Reproduce exactly the lines from the one containing "Screen dimensions: 589x649" through the end of the entries, including both. Drop the pictures.

- _Screenshot grounding data_
####################
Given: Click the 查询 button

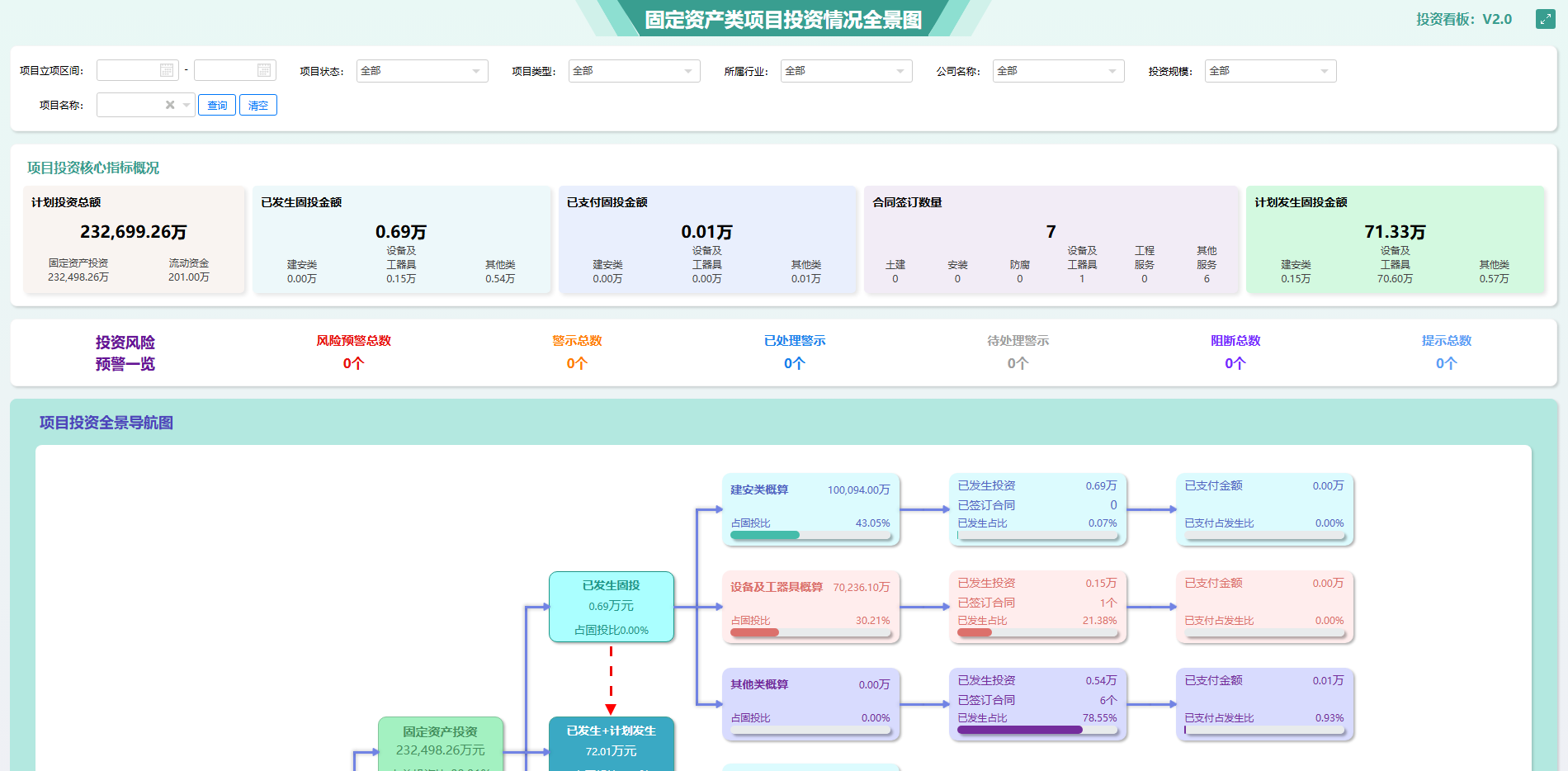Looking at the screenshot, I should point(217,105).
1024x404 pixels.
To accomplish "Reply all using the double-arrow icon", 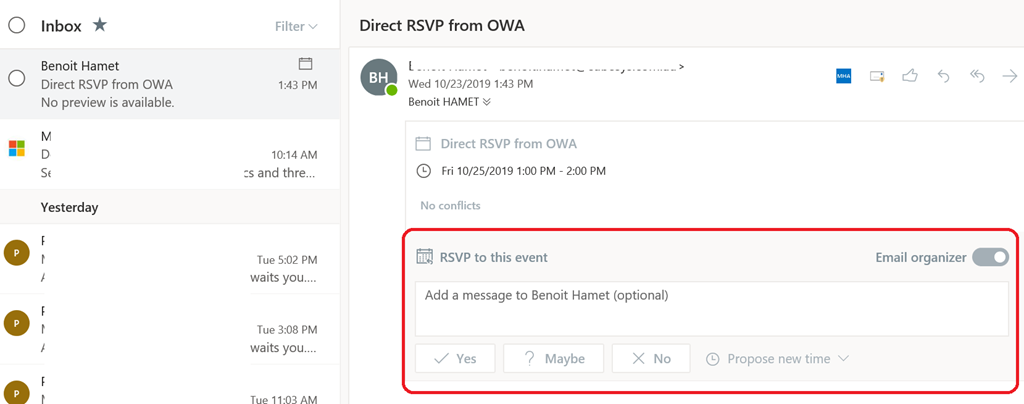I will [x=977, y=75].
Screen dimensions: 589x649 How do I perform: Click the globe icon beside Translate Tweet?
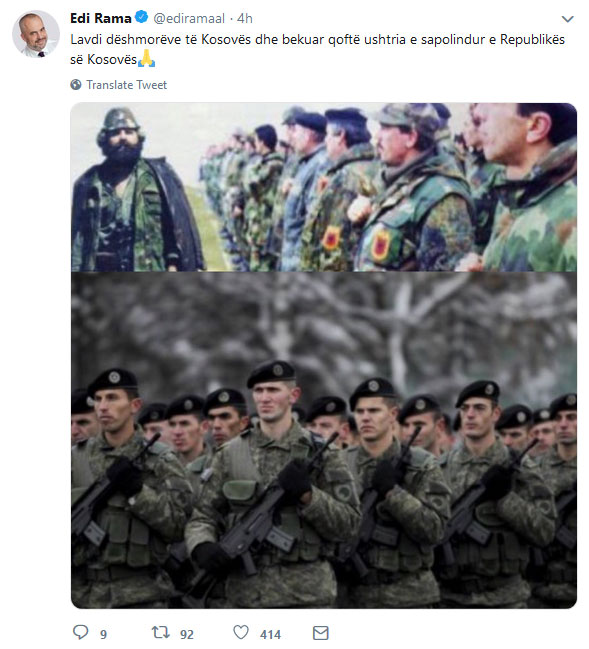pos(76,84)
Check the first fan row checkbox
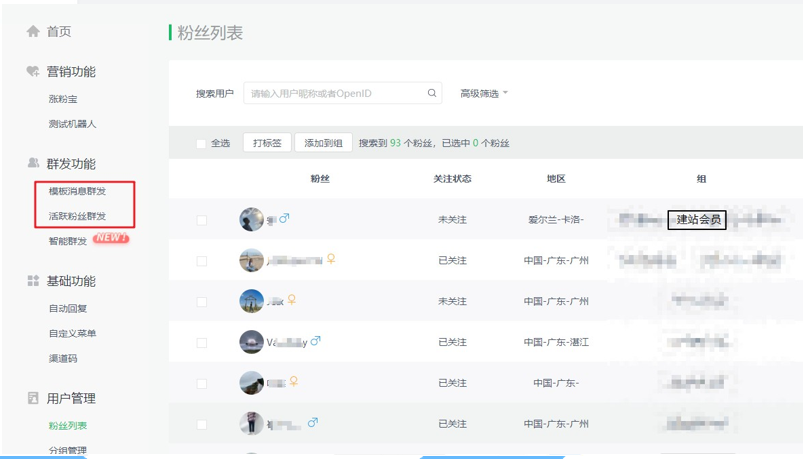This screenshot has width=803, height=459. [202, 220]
####################
- _Expected answer_
Screen dimensions: 589x649 How do I perform: Click the globe icon beside Translate Tweet?
pos(76,84)
Check the first fan row checkbox
This screenshot has width=803, height=459. [202, 220]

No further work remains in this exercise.